Ankara'da uğradığı silahlı saldırıda yaşamını yitiren eski Ülkü Ocakları Genel Başkanı Sinan Ateş'in öldürülmesine dair görülen davada ara karar açıklandı.
Sinan Ateş'in eşi Ayşe Ateş, ara kararın açıklanmasının ardından açıklamalarda bulundu.
Ayşe Ateş, alınan her kararı hukuki olarak eksik olduğunu vurgulayarak "Şu anda burada dudağımdan dökülecek her sözün adalet dileyen birer yoksul olarak kayda geçmesini talep ediyorum. Sincan Yerleşkesinde 5 gün boyunca sanıkların ve müdafilerin siyasi cinayeti alacak verecek davasına indirme çabasına şahit olan kumpas tiyatrosu bugün sonlandı. Şüpheliler aralarındaki bağlantılar ve deliller bakımında ilişkili olması gereken 2 ayrı dosya var. Bu yargılamaya eksik iddianameyle yapılan yarım mahkeme diyoruz. Alınan her kararı hukuki olarak eksik buluyoruz" ifadelerine yer verdi.
Ayşe Ateş'in konuşmasından öne çıkanlar şu şekilde:
"Dosyaya bakan savcılar hakkında HSK'ya suç duyurusunda bulunuldu. Düne kadar eksik iddianameyi beğenip bize nispet yapanlar bunu beğenmez oldu.
Müdafiler cıvık iddiaları önümüze sundular. Müdafilerin duruşma boyunca yaptığı konuşmanın eçvçevesi sosyal medyada günler önce yazılıyordu, kapsıyordu.
Müdafilerin duruşma boyunca yaptığı sorguların çerçevesi sosyal medyada belirli bir odak tarafından günler önce öne sürülen iddia ve ithamları kapsıyordu. Dün X hesabım üzerinden bununla ilgili belgeli bir paylaşım yaptım. Gerçekleri görmek isteyenler oraya bakabilirler.
"OLAYI FETÖ YAPTI DİYEREK KAPATMAK İSTİYORLAR"
Ayrıca dün sabah yaptığım basın açıklamasında da duruşma esnasında maruz kaldığımız bu saldırıya dikkat çekmiştim. Hemen akabinde karanlık gücün satılık kalemleri “Ayşe Ateş, FETÖ İmamı’nı savundu” şeklinde tezvirat yapmaya başladı. Çünkü bu olayı “FETÖ yaptı” diyerek kapatmak istiyorlar. Tezgâhı açmışlar, beyanlarınızı “FETÖ’yü, FETÖCÜleri, FETÖ İmamı’nı savunmak” olarak pazarlıyorlar.

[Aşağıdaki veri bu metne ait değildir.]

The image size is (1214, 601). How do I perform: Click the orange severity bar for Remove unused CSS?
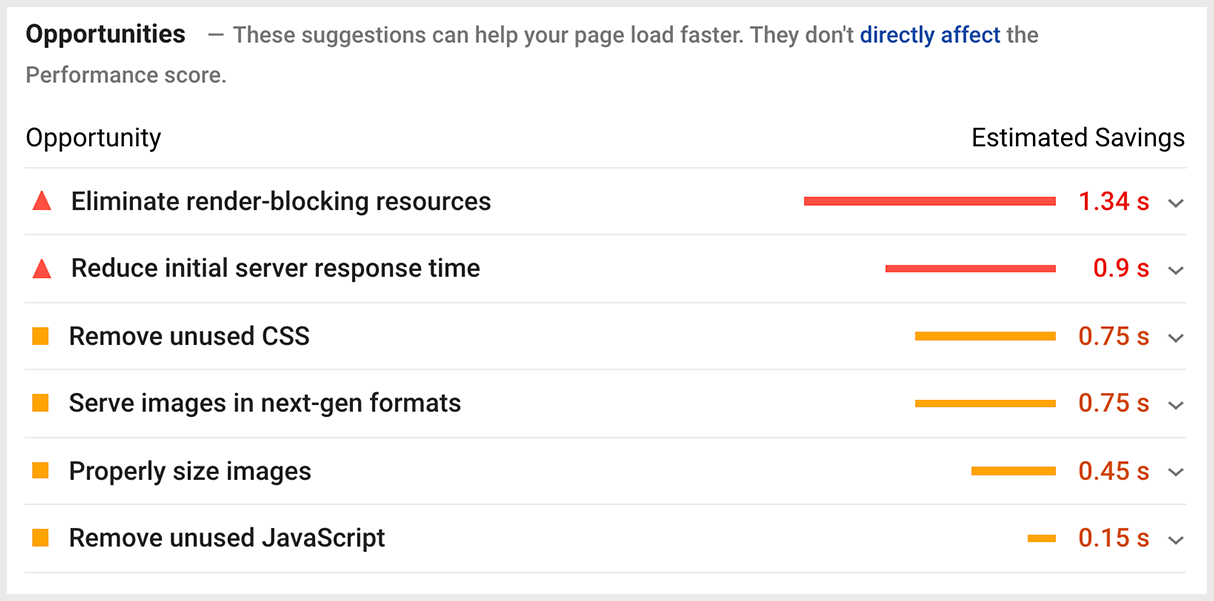pyautogui.click(x=985, y=335)
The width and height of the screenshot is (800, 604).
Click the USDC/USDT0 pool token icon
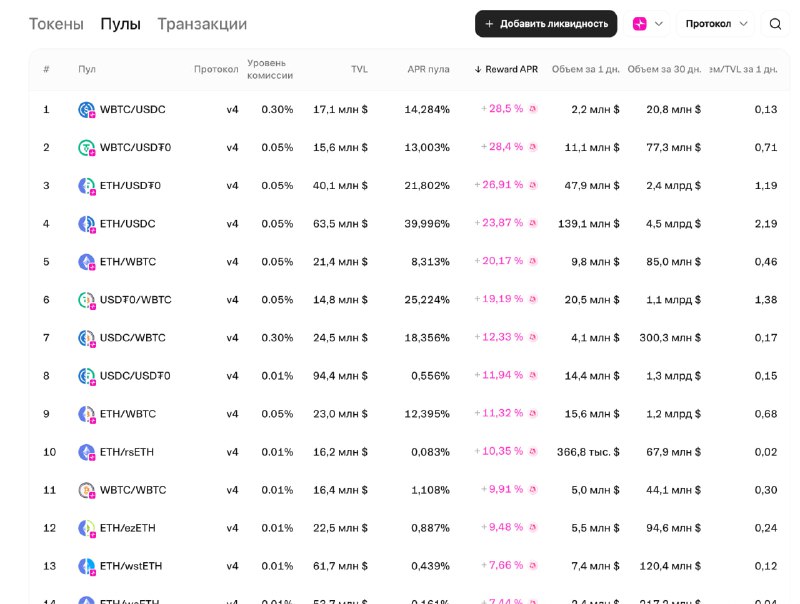pos(85,375)
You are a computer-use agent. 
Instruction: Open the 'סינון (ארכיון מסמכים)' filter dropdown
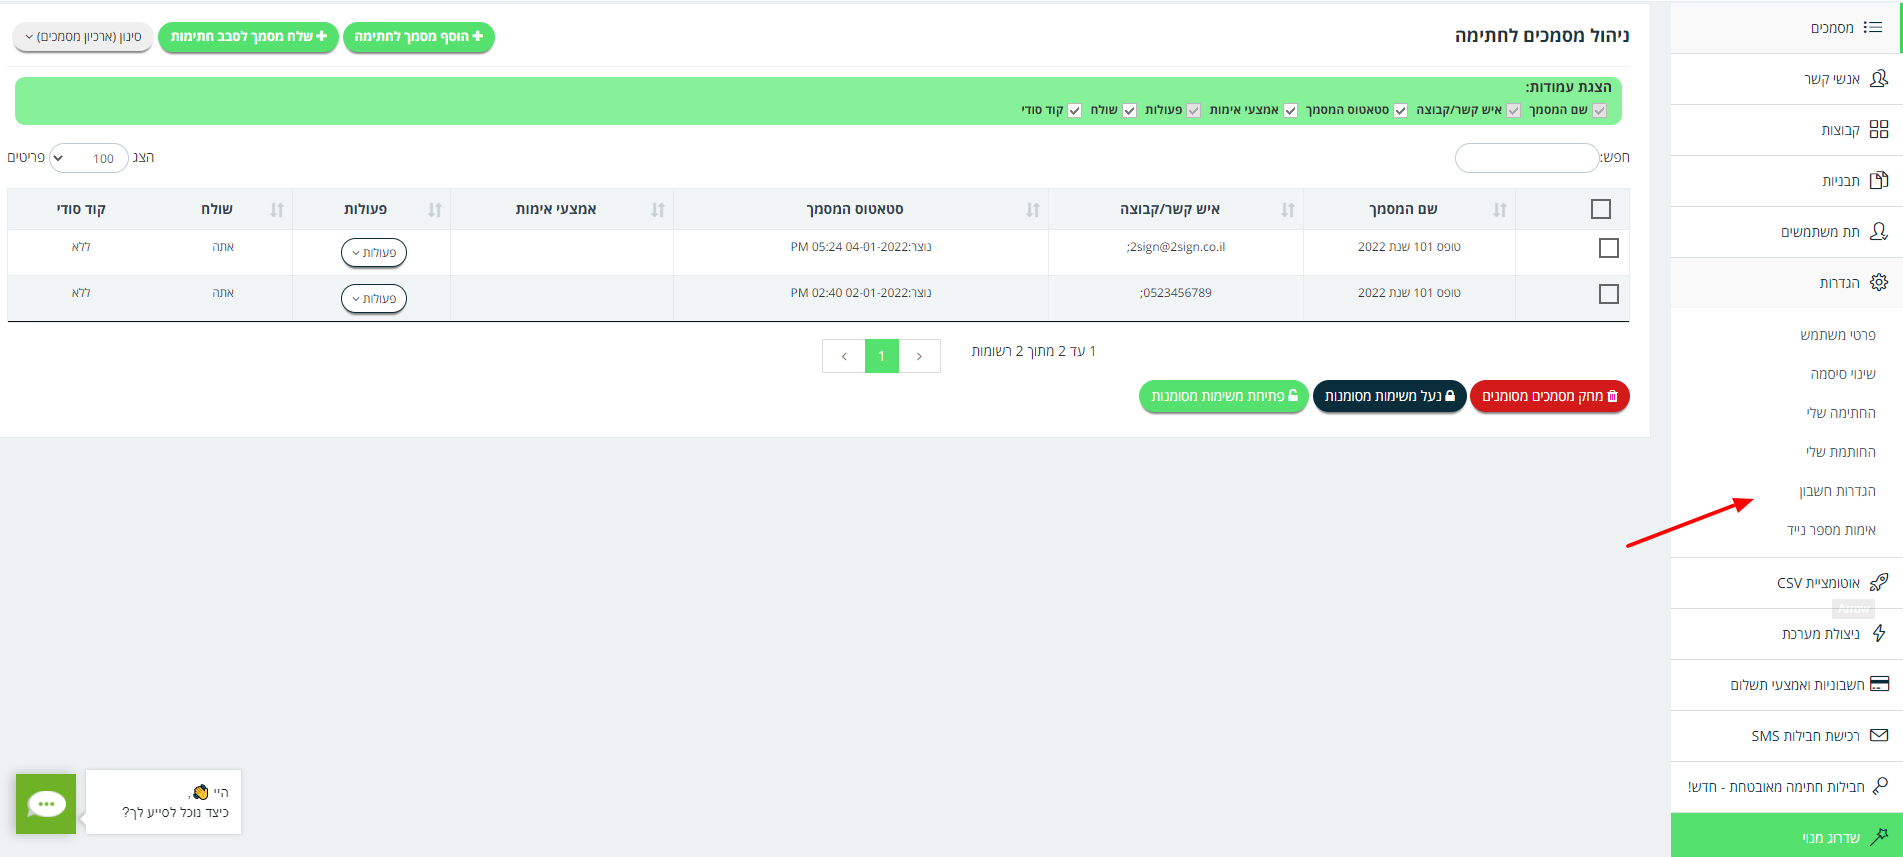83,37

Aslında diyorlar ki biz ne diyorsak onu kabul edecek, çizdiğimiz çerçevenin dışına çıkmayacaksın. Çıkarsan seni mahvederiz. Çıktım, çıkıyorum, çıkacağım! Çizdiğiniz çerçeveyi de paramparça edeceğim!
Müşahede ettiğimiz süreç bizi şu sonuca ulaştırdı: Hem katledilmeden hemen önce resmî hesaplar üzerinden hem de katledildiği andan itibaren açılan sahte hesaplar aracılığıyla Sinan’la alakalı olarak yürütülen karalama kampanyalarının, FETÖCÜ iftiralarının merkezinde, kurgulanan ve içinde bulunduğumuz süreçte sergilenen bu tiyatro varmış.
“Biz bunu öldürdükten sonra savcı, emniyet mensubu; ana, bacı, eş demeden karşımıza kim çıkarsa FETÖCÜ ilan eder. Sinan da FETÖCÜ’ydü. Bu bizi hedef almak için gerçekleştirilmiş örgüt içi infaz, der ve elimizdeki gücü kullanarak da üzerini bu şekilde kapatırız.” şeklinde bir plan yapılmış. Bunu iddia etmiyorum. Bu senaryoyu karanlık gücün satılık kalemleri ve trol hesapları sosyal medyada ve basında her gün yazıp çiziyor. Bu organize kötülüğü sizler de müşahede ediyorsunuz.
Lafı daha da uzatıp hem sizlerin hem de bizlere kulak veren aziz milletimizin değerli vaktini çalmak istemiyorum. Zaten görünen köy de kılavuz istemiyor. Çünkü her gelişme bir kez daha kamuoyu önünde cereyan ediyor."